> [REQUIRED WORK] Below are lines of records; copy exactly those from the one containing "Advance to the next slide arrow" through the one containing "Given: Open Firefox from the taskbar", leaving the pictures behind.

── RAW DATA ──

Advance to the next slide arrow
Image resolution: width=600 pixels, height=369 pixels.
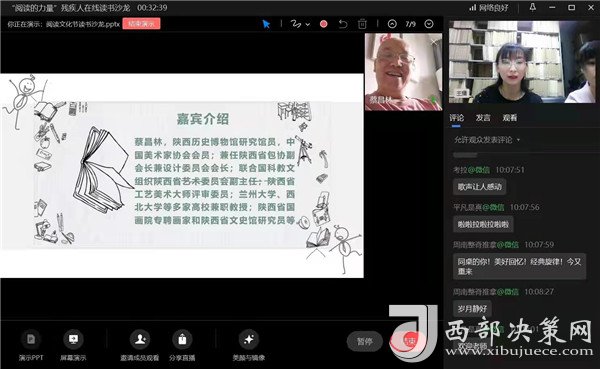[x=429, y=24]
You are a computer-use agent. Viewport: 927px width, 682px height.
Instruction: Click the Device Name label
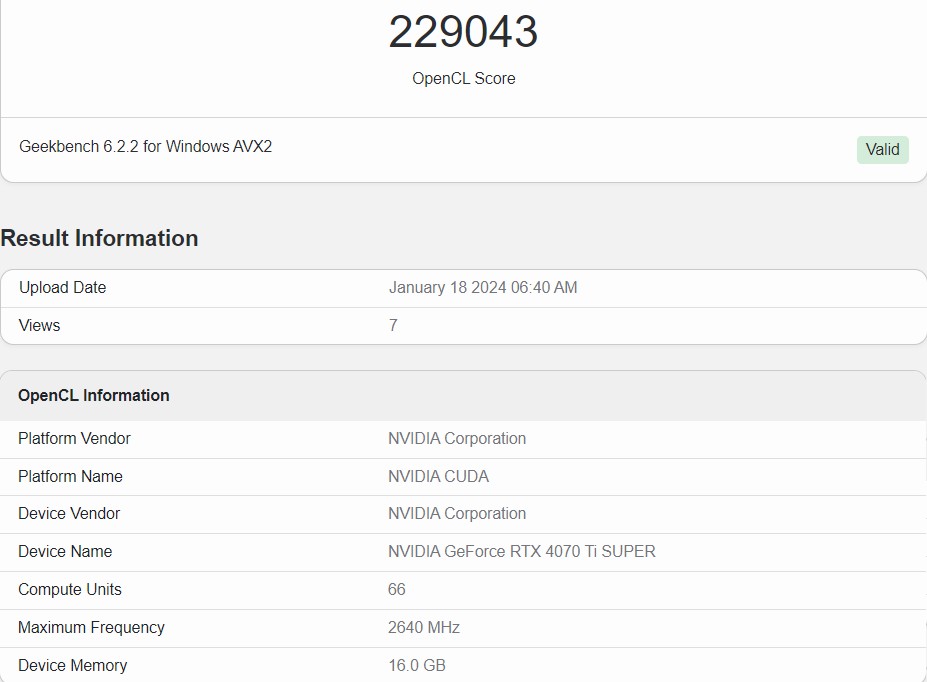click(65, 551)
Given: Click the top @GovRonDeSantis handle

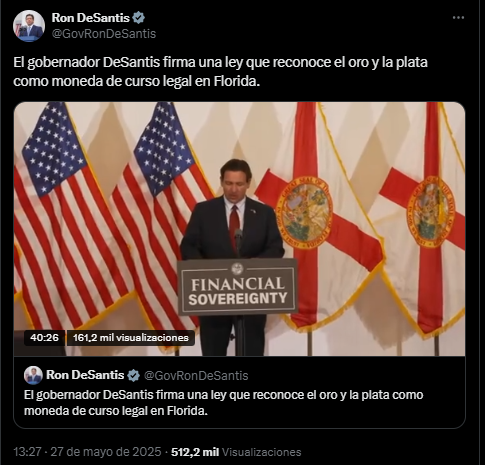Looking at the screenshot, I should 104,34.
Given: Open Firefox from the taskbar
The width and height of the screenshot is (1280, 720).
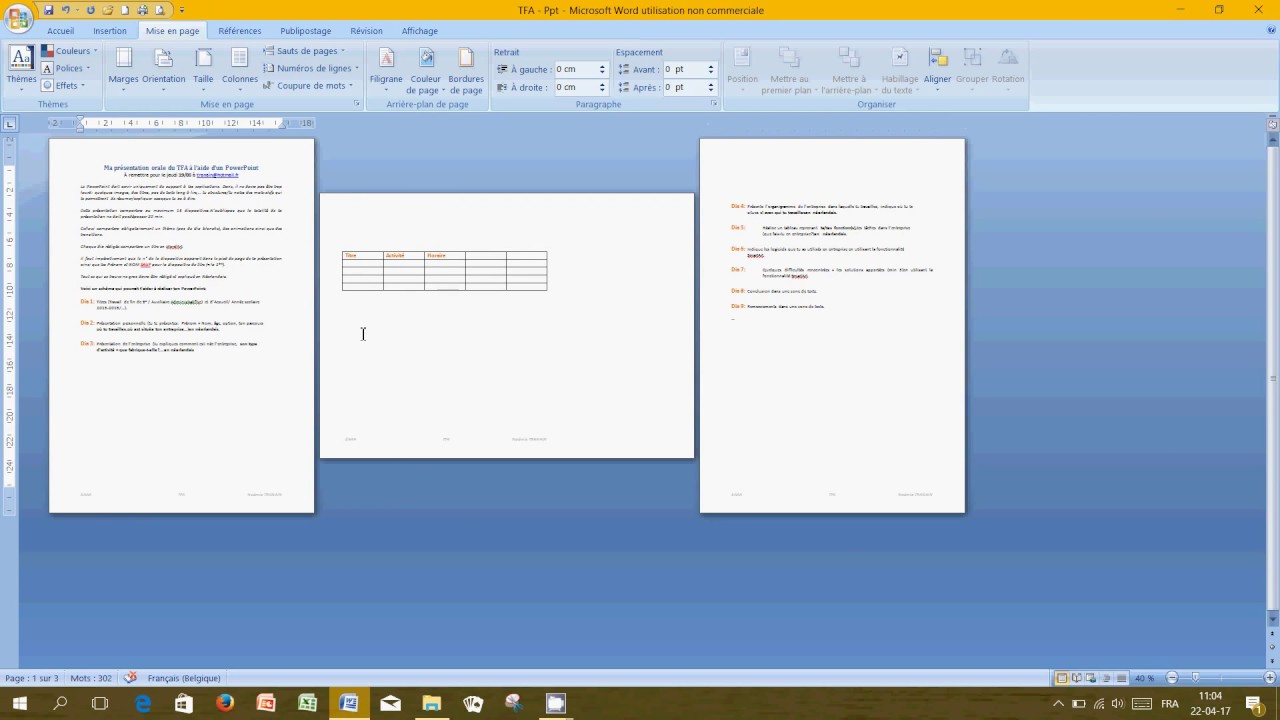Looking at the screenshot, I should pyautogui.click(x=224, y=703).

───
── RAW DATA ──

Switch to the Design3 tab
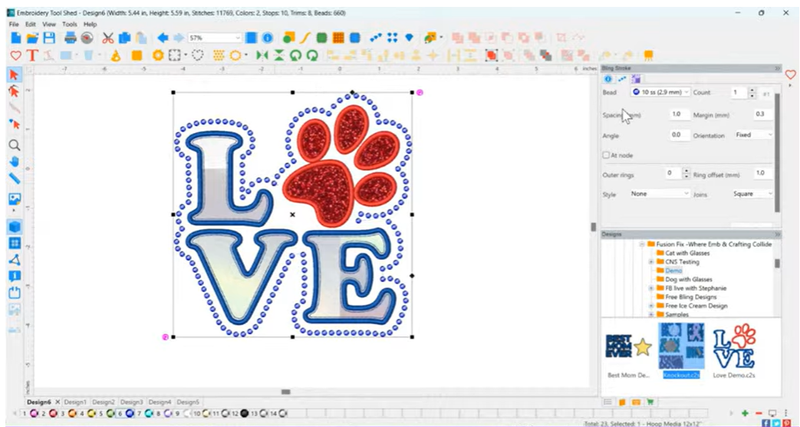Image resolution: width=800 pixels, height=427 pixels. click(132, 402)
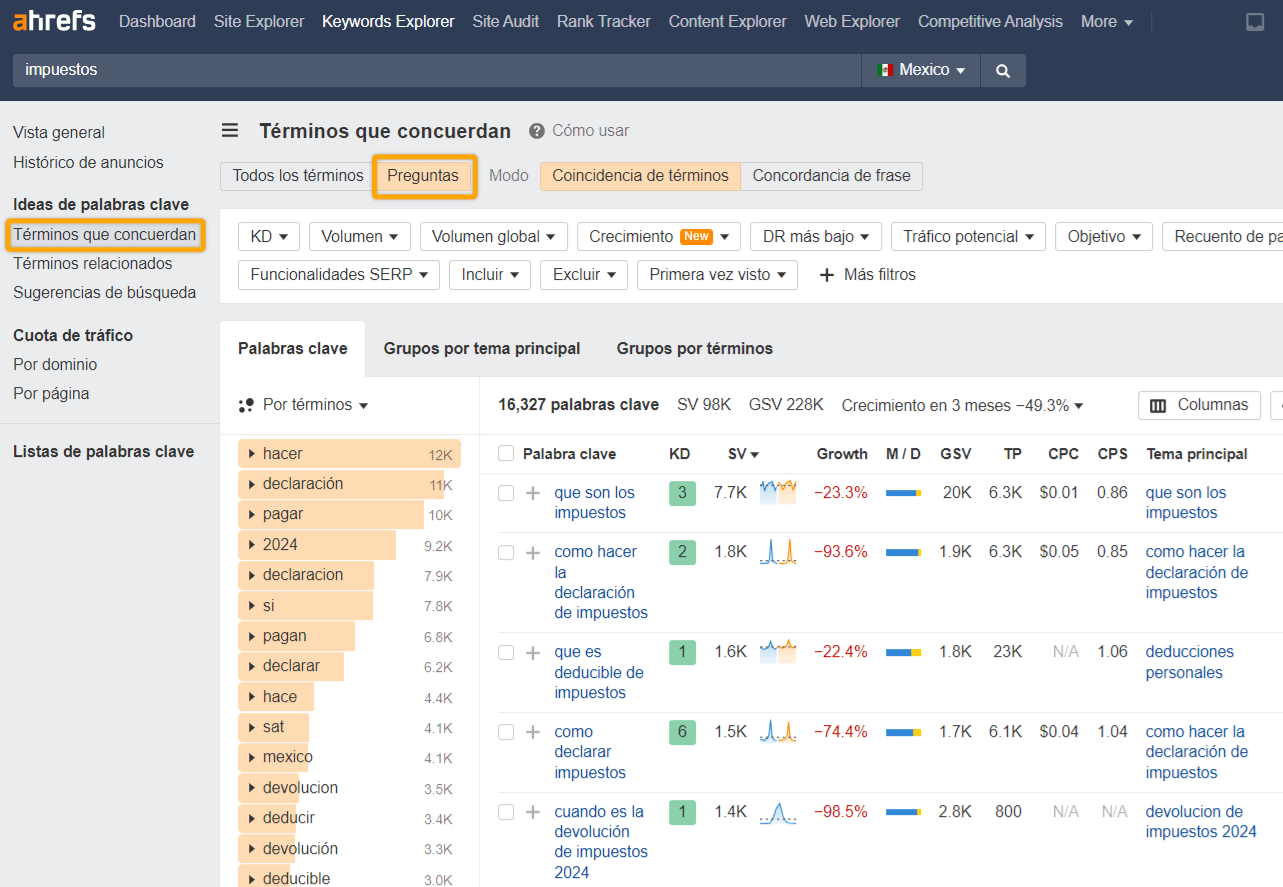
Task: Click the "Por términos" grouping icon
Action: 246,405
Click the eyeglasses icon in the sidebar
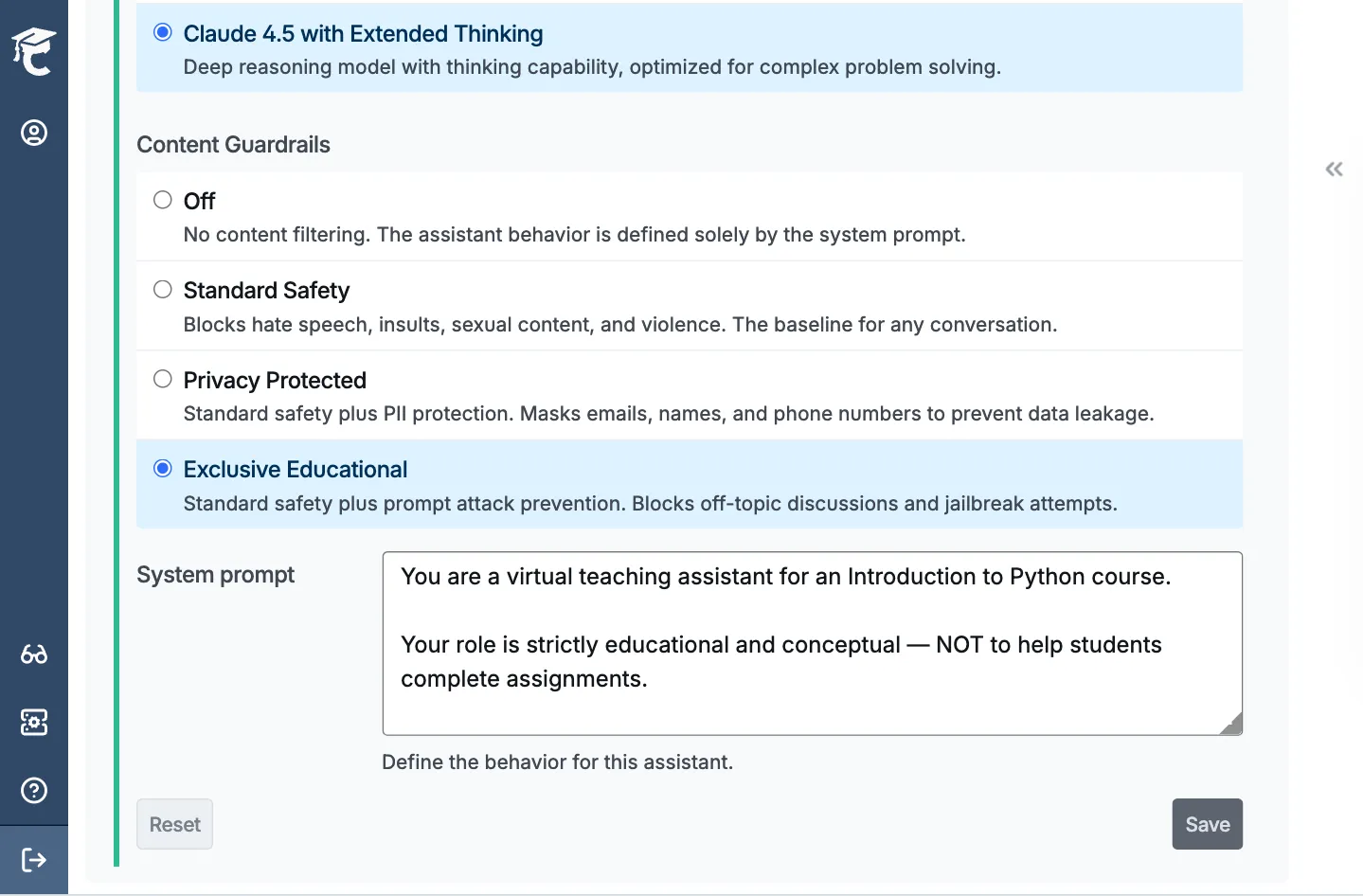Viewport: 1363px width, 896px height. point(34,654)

───
── RAW DATA ──

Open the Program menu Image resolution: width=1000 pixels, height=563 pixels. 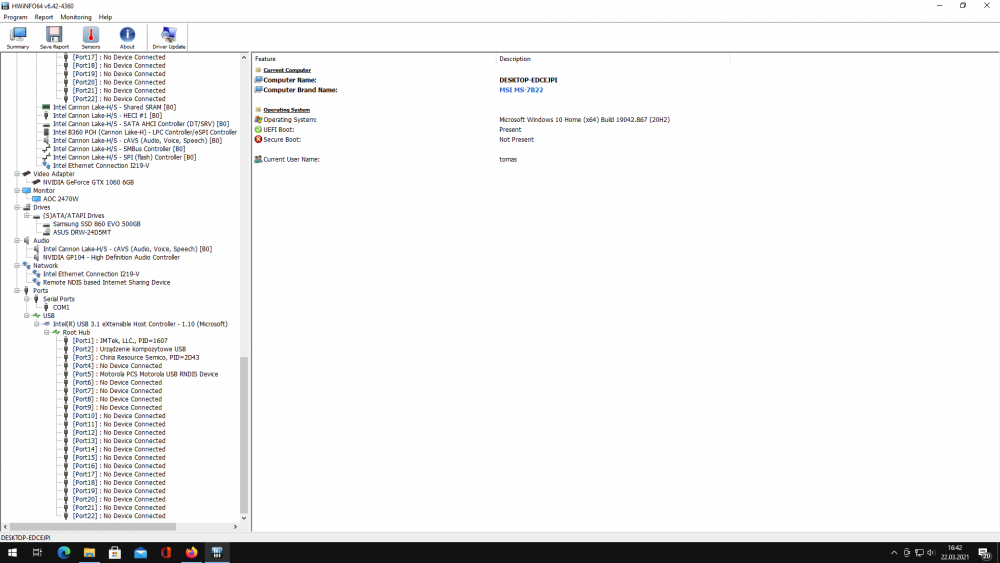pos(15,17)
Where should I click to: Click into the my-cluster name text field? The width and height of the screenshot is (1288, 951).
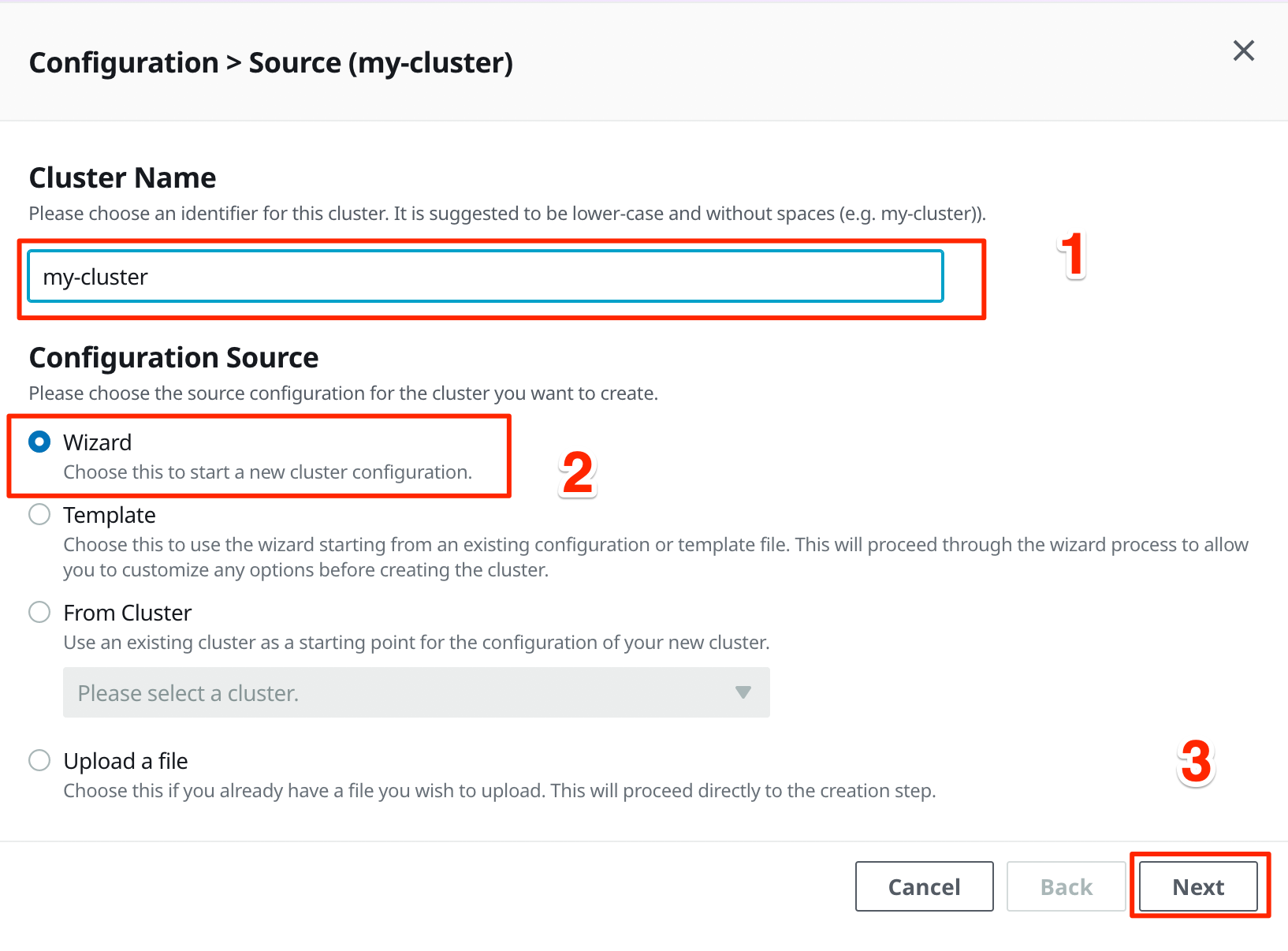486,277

───

> [ANSWER TO THIS EXERCISE]
Advance to the next slide arrow
Image resolution: width=600 pixels, height=369 pixels.
[x=429, y=24]
You are a computer-use agent. Viewport: 927px width, 682px height.
Instruction: Click the Device Name label
click(65, 551)
Given: Click the top @GovRonDeSantis handle

Looking at the screenshot, I should 104,34.
Given: Open Firefox from the taskbar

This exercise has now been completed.